Homework Help: Complex, exponential problem

It's hard to explain why those things hold because I don't know what I can use and what I cannot use.

How did you define the exponential?? What properties have you already seen about the exponential??
Is there a book you're reading where this appears in?? Lecture notes??

 

Yes, this is what you use.

Knowing this depends on what you know about the exponential.
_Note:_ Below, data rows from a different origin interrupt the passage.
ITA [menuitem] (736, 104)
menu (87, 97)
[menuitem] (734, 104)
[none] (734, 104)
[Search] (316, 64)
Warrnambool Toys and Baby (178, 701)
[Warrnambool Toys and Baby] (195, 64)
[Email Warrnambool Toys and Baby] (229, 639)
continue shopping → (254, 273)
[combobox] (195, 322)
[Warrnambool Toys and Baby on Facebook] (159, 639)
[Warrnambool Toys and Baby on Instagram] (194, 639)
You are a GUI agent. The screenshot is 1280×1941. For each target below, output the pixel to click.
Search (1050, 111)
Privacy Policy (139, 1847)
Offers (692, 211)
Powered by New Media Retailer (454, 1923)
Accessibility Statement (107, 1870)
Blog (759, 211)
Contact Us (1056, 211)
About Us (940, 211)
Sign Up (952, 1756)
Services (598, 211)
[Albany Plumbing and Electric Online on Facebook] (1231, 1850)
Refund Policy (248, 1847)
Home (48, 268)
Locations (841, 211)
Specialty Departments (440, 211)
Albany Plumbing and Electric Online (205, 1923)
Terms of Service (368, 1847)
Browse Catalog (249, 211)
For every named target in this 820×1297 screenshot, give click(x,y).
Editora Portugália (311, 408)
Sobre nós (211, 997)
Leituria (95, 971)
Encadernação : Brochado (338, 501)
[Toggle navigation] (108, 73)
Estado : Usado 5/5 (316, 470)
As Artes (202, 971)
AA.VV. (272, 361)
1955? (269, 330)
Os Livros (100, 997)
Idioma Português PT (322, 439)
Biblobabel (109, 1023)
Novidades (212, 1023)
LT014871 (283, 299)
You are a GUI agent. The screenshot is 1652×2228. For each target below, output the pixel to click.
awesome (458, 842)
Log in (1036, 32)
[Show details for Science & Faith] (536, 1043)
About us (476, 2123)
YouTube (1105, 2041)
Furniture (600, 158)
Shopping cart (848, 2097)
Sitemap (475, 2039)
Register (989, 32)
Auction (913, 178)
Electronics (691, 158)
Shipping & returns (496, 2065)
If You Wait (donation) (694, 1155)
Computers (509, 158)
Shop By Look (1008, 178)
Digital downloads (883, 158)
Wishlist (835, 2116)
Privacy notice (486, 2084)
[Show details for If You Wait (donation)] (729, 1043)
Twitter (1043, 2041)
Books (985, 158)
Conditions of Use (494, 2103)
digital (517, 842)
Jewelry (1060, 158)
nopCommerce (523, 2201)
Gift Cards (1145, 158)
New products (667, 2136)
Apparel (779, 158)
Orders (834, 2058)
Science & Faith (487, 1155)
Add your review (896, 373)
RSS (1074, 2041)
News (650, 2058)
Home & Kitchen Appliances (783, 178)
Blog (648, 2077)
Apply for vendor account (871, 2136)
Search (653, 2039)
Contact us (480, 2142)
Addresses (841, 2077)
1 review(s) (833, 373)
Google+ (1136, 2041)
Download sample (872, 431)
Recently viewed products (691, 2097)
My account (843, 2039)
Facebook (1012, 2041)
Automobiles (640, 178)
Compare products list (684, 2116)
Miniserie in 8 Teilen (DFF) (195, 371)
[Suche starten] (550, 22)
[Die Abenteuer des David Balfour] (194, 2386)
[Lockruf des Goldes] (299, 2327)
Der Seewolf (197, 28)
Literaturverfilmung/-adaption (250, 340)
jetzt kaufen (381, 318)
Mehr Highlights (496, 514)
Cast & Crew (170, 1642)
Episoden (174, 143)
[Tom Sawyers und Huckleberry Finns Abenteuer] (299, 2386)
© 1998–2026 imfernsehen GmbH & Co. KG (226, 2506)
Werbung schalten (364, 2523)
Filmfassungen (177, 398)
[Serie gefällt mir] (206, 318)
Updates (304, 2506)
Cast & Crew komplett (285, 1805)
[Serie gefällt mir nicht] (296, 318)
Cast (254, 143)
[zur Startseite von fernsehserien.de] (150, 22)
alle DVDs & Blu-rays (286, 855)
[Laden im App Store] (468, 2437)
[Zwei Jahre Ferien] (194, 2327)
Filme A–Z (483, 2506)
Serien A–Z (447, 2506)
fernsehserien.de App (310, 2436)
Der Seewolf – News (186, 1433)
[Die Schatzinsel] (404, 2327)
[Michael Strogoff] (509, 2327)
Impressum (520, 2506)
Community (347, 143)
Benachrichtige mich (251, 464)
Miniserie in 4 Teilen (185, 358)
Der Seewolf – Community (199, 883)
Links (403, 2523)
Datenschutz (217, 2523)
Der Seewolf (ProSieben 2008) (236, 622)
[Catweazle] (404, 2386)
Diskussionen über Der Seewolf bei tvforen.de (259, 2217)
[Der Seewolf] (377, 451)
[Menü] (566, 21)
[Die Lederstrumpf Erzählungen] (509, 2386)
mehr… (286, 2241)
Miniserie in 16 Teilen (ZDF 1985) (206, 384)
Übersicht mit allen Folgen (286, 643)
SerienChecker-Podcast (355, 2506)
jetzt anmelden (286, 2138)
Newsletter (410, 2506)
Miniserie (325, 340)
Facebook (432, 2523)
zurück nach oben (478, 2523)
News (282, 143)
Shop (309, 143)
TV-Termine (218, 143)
I can define for real x:

[tex]e^{ix}=\cos(x)+i\sin(x)[/tex]

if you put in [itex]x=\pi[/itex] in the above, then it follows.

 

Multiply [itex]e^{iz}+e^{-iz}[/itex] by [itex]e^{iz}\,.[/itex]

[itex]\displaystyle e^{iz}\left(e^{iz}+e^{-iz}\right)=e^{2iz}+1[/itex]

For the second question: [itex]\displaystyle -1=e^{(\pi i)}e^{2\pi k i}\,.[/itex]

 

So you want to know what x solves [itex]e^{z}=-2[/itex]? Without going into complex logarithms, this can be solved as

[tex]-2=2*(-1)=e^{\log(2)}e^{i\pi}=e^{\log(2)+i\pi}[/tex]

So [itex]\log(2)+i\pi[/itex] will be a solution (but it will not be the only one).

This can of course also be found by complex logarithms, but you shouldn't use those until you've seen it.

 

Polar representation is the key. So lets say in exam, you're given some number like [itex]a+ib[/itex] then this is equal to [itex]r(cos(x)+i \ sin(x))[/itex] which is also equal to [itex]r \ e^{ix}[/itex] So this is how you convert from one form to the other.

So your example of -2 clearly has the same x as for -1, but the only difference is that r is twice as great.